Esor struggles point to creaky construction industry

The Esor, Aveng and Basil Read sagas could a sign of some short-term capitulation, say analysts

Andries Mahlangu

Struggling construction group Esor could soon be facing a moment of reckoning in its 13-year history as a listed entity, with cash constraints casting a shadow on its status as a going concern.
Esor is being squeezed on several fronts, including costly contracts that dragged it into a steeper loss in the year to end-February, in another episode that shone a spotlight on the battling construction and engineering industry.
Recently, Basil Read filed for business rescue, while Aveng is the subject of a takeover bid by competitor Murray & Roberts (M&R), signalling that the industry may be due for consolidation.
The government has cut back on spending on infrastructure to maintain fiscal discipline, leaving a gaping hole for companies that rely on it as a source of revenue.“The construction sector is one of a cyclical nature.
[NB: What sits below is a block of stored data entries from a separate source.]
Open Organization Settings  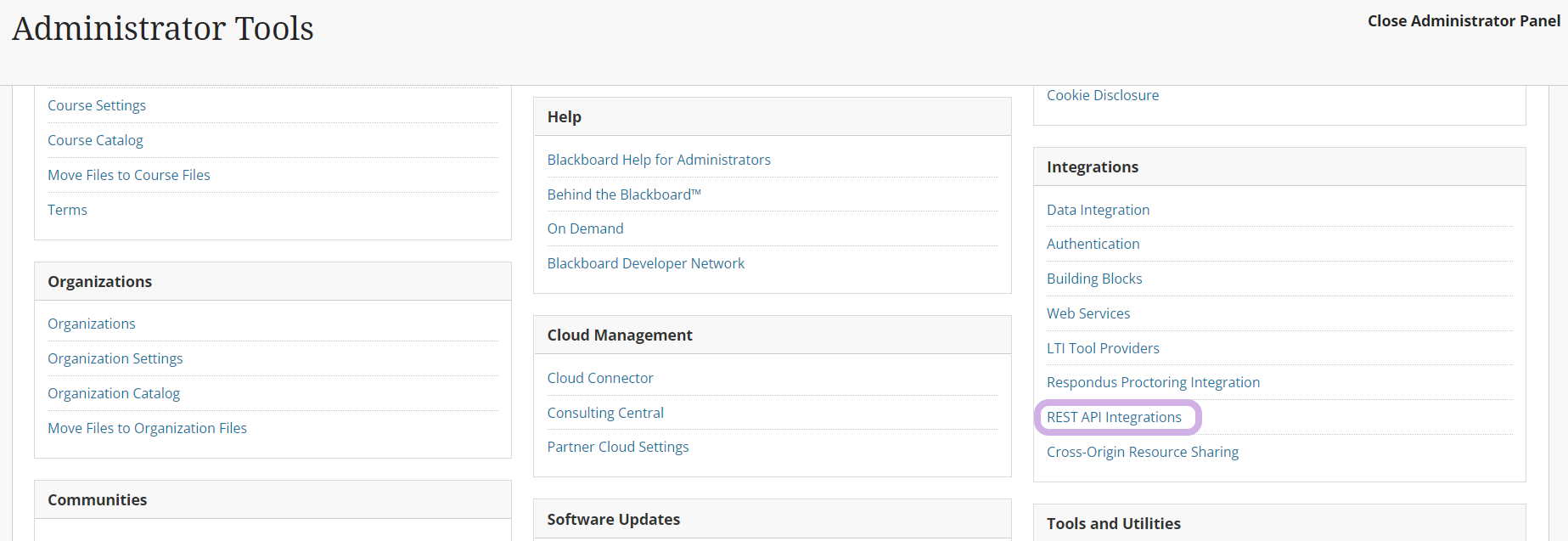pyautogui.click(x=115, y=358)
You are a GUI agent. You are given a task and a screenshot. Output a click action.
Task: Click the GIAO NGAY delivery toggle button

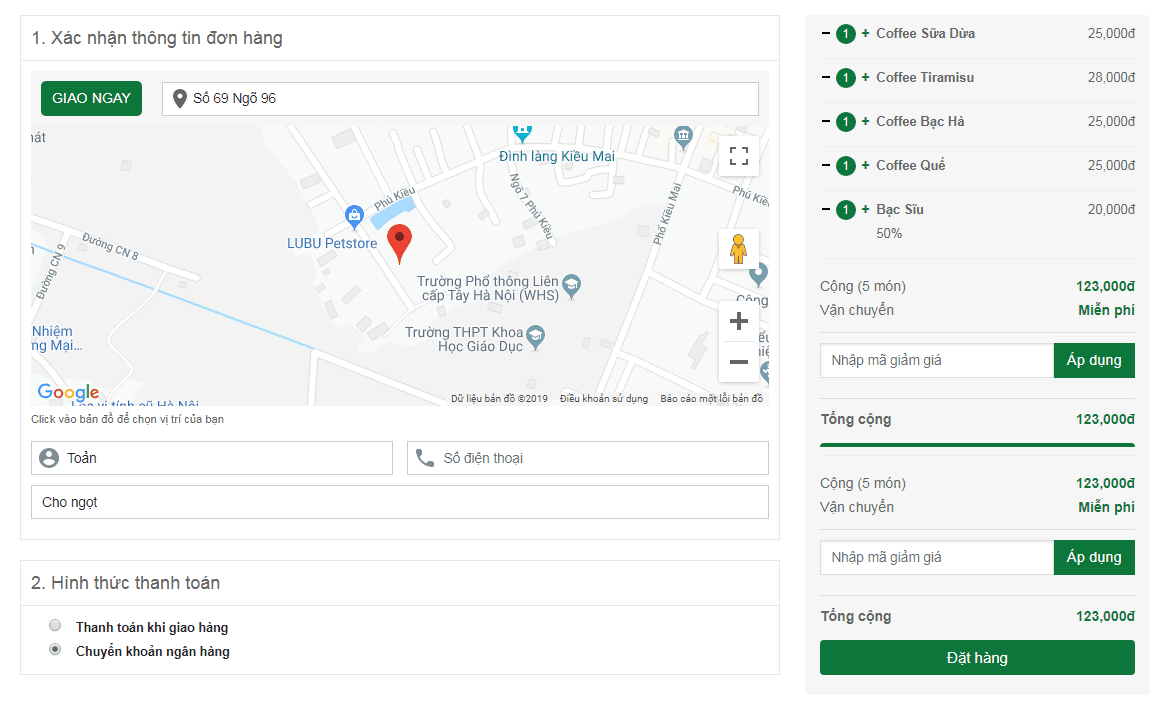(x=91, y=98)

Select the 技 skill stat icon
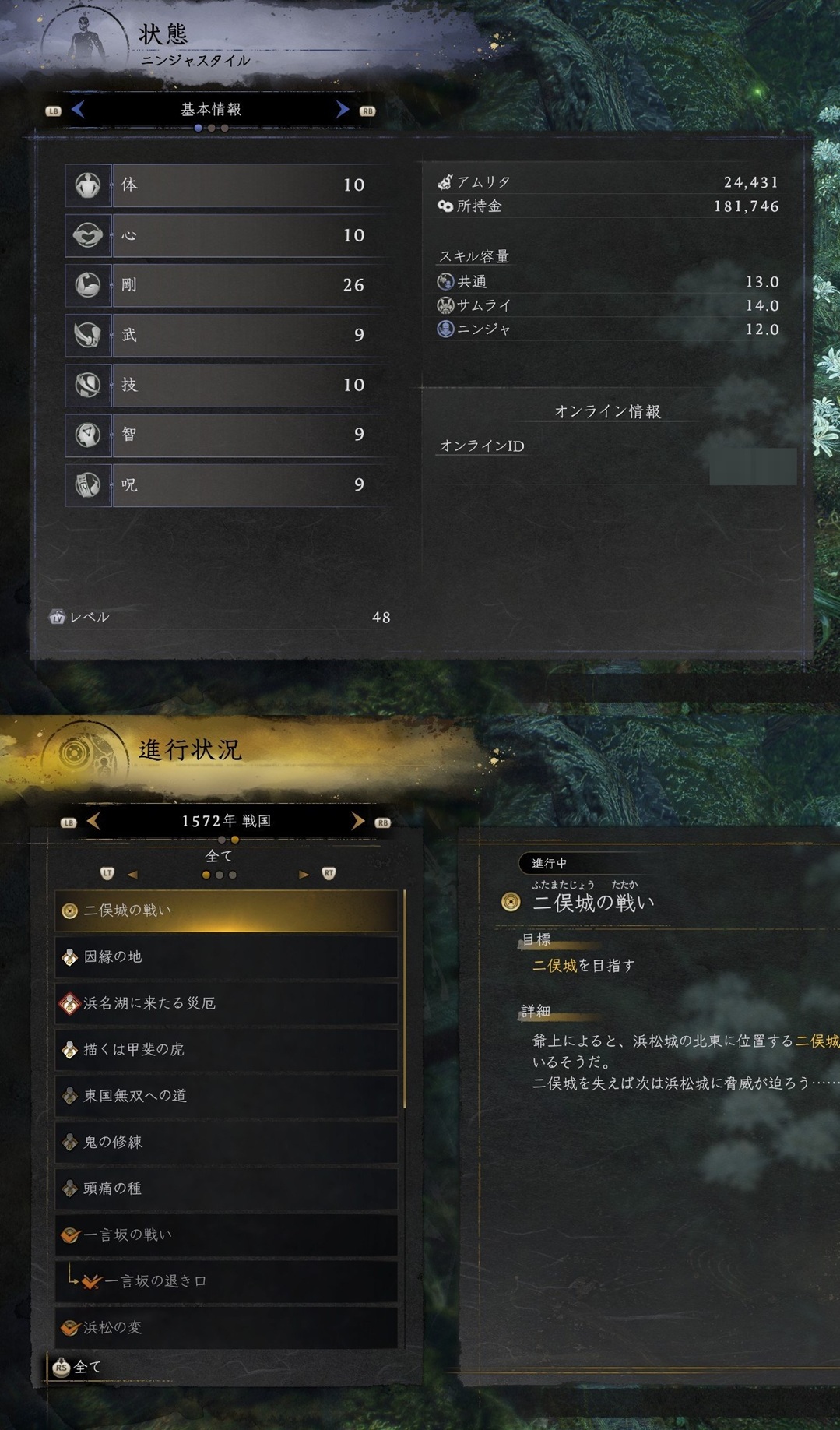(88, 385)
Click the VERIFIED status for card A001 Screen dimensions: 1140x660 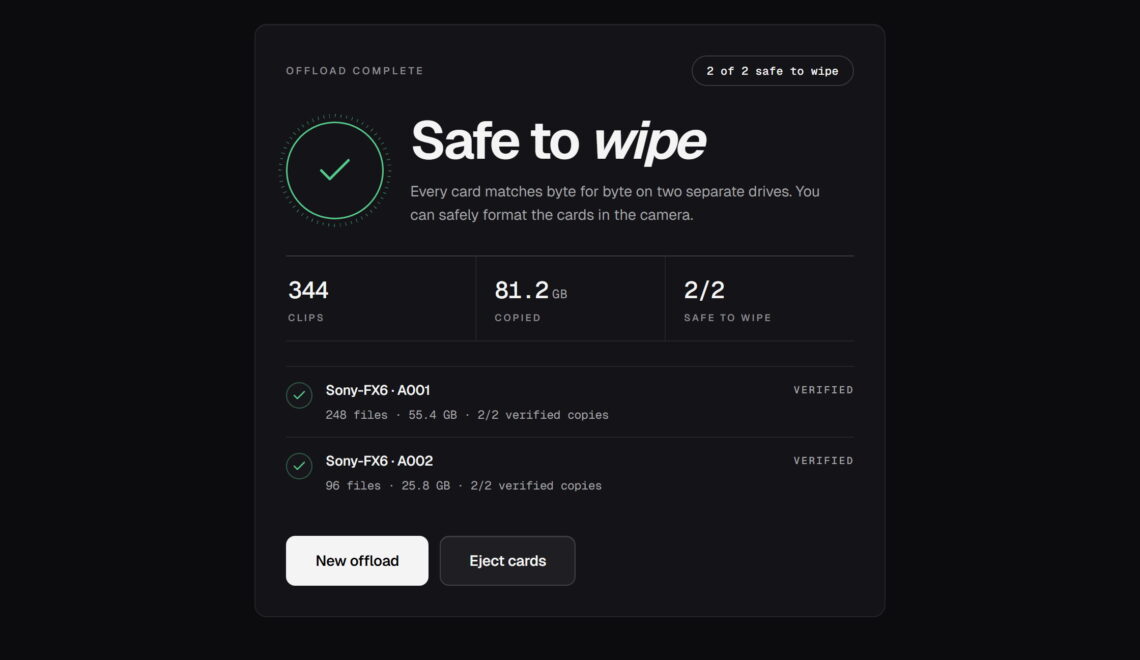tap(823, 390)
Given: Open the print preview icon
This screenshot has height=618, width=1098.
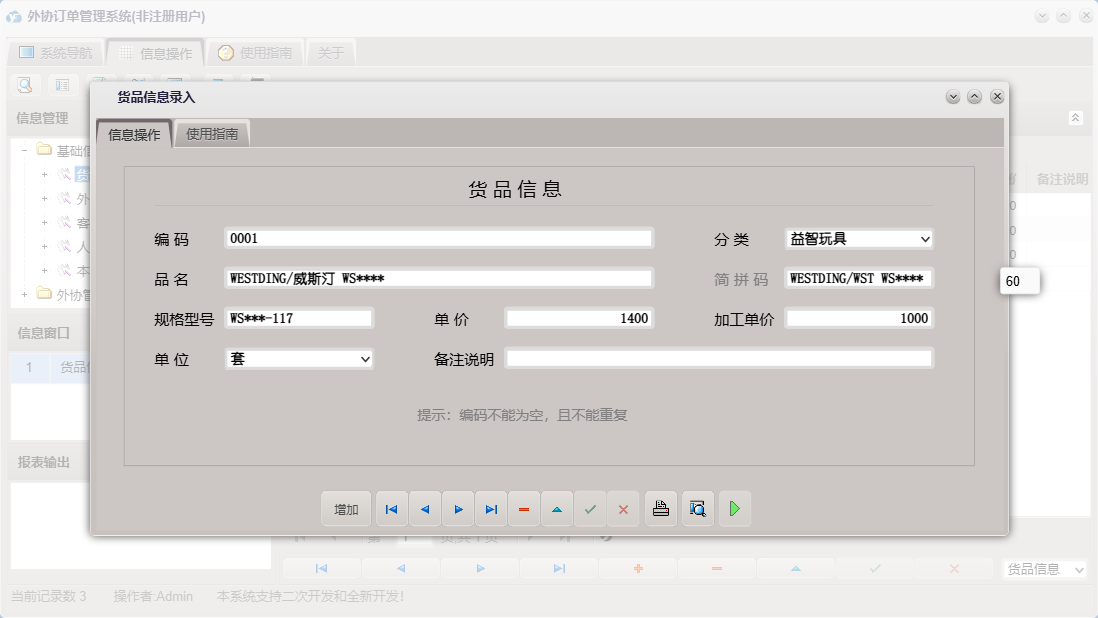Looking at the screenshot, I should (697, 509).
Following the 2010 World Cup, we have seen the sector going through a contractionary phase,” IG SA senior market analyst Shaun Murison said. “The Esor, Aveng and Basil Read sagas could be an indication that we are seeing some short-term capitulation.”
Esor, which operates in SA and other parts of the continent, racked up a loss of R306.9-million in the year to end-February, from R140-million previously.
The other factors that Esor said weighed on its performance include increasing delays in contract awards, postponements and cancellations on existing work, unforeseen work obstructions on certain contracts, generally slow payments and bottlenecks on all public sector projects.Esor had a cash-flow and liquidity crunch in the review period, which necessitated a R42.5-million bridging loan from major investor, Geomer Investments.
Markets took notice, pushing the share price down as much as 40% to record lows of just 6c on the JSE over the past week. This marked the worst weekly percentage drop since May 2014.
Still, Esor has a 4.6% free float, according to Bloomberg data, meaning the share is not highly tradable. Free float represents a portion of shares held by public investors. Geomer Investments holds 54% of the shares, according to Bloomberg data.Capicraft Investments portfolio manager Drikus Combrinck predicts further consolidation in the industry, arguing that the boom of the 2010 soccer tournament resulted in spare capacity. “I’m surprised that investors have chosen to follow their rights in the case of Aveng to give it a new lease of life, which should last for a little while.”
Share prices of Aveng, Basil Reid and M&R have done poorly on the market since their peaks in 2008, with WBHO the only big construction stock bucking the trend over this period.
“WBHO is perhaps a better-looking company within the sector with good exposure to operations outside of SA and a generally healthier looking order book,” said Murison.